-- START Source passage --
APM with honeycomb.io in Clojure

I am still in the process of founding my own company, lambdaschmiede GmbH, currently struggling against the legendary and rampant bureaucracy in Germany. While bootstrapping the company with consulting, my mid-term goal is to provide and sell my own software products - and it should come as no surprise that I plan to create them with Clojure. This is a good reason for me to think about running, operating and monitoring Clojure web applications. One important topic for me is monitoring. How many requests hit the application per minute? Are there peaks? Which services consume the most time, which services response times were increased after the latest deployment? Which database calls are too slow?

This article is not meant to be a “How To” or “Best Practice” summary. It is just me writing things down as I experiment with the API to get some structure into my thoughts.

Also, I am aware that I have still lots of things to learn with Clojure, so a more experienced developer might write this code in a more elegant and idiomatic way.
-- END Source passage --
Please print, word for word, the part of the Clojure monitoring article that begins at the words "Also, I am aware" and stops after "and idiomatic way.".
-- START Provided data --
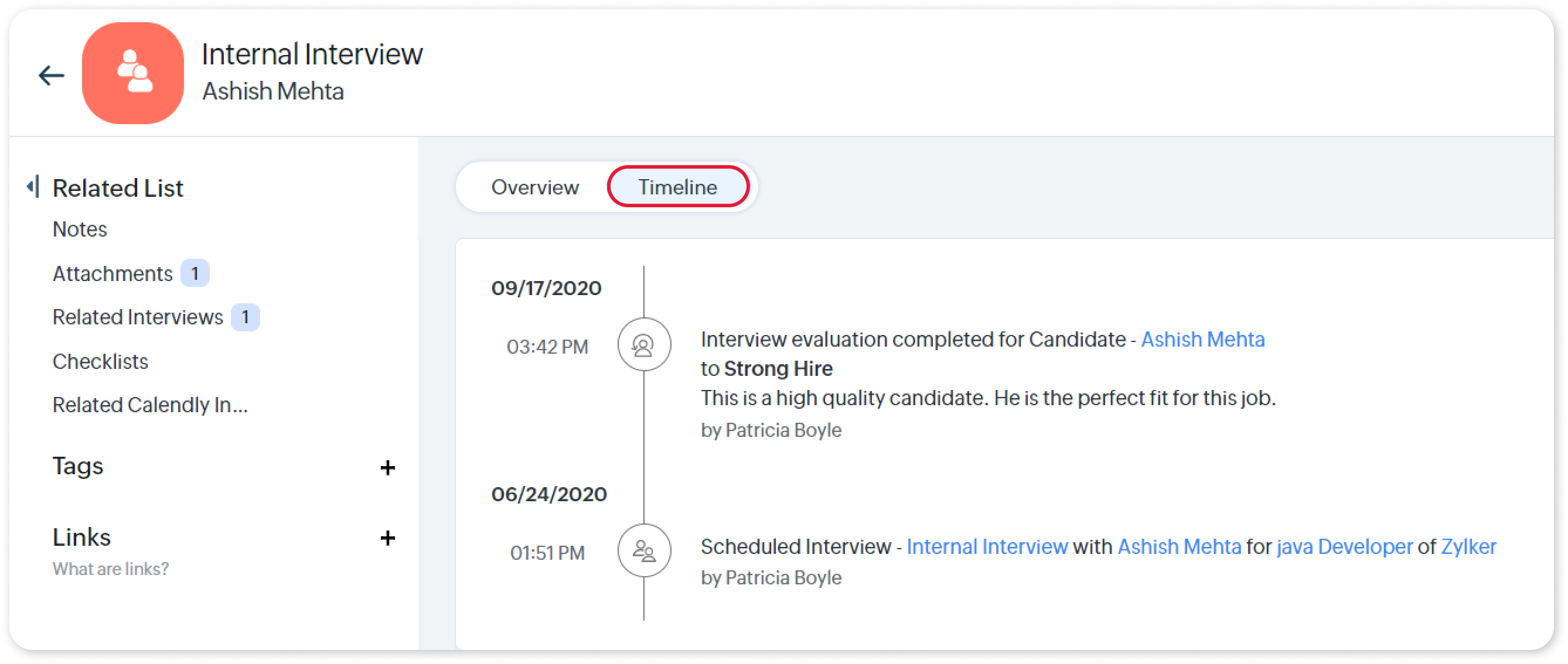Add a new link with plus icon

(387, 538)
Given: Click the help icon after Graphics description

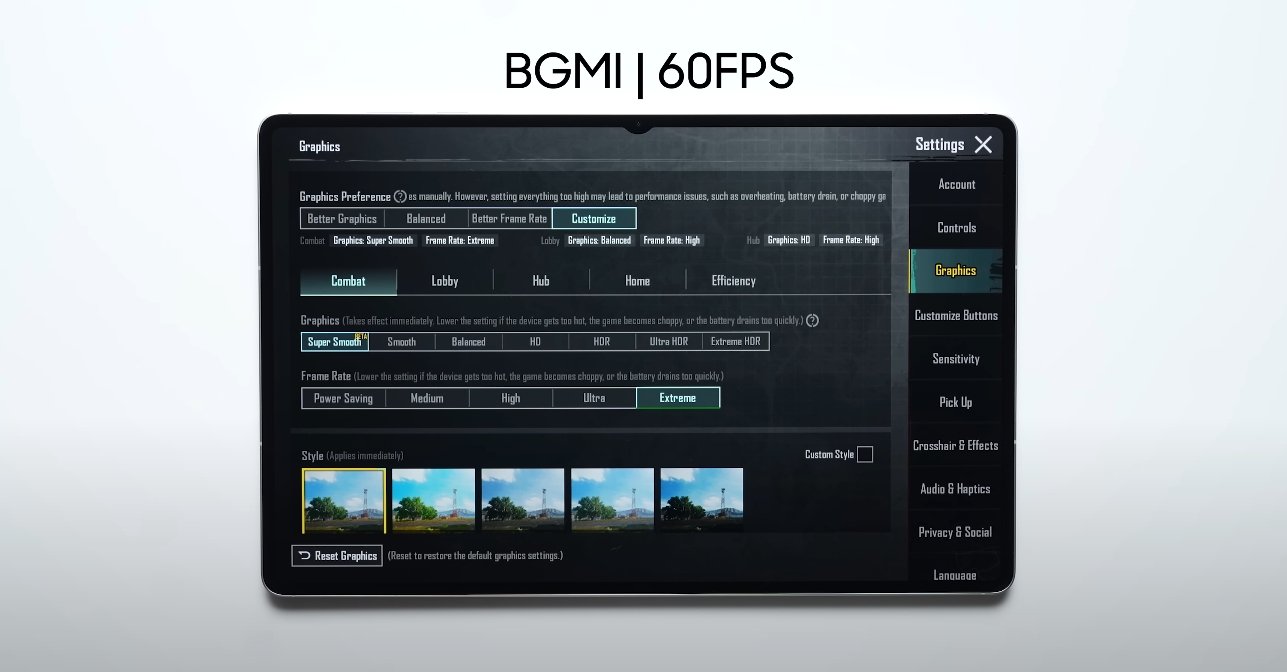Looking at the screenshot, I should click(812, 321).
-- END Provided data --
-- Reply to the task --
Also, I am aware that I have still lots of things to learn with Clojure, so a more experienced developer might write this code in a more elegant and idiomatic way.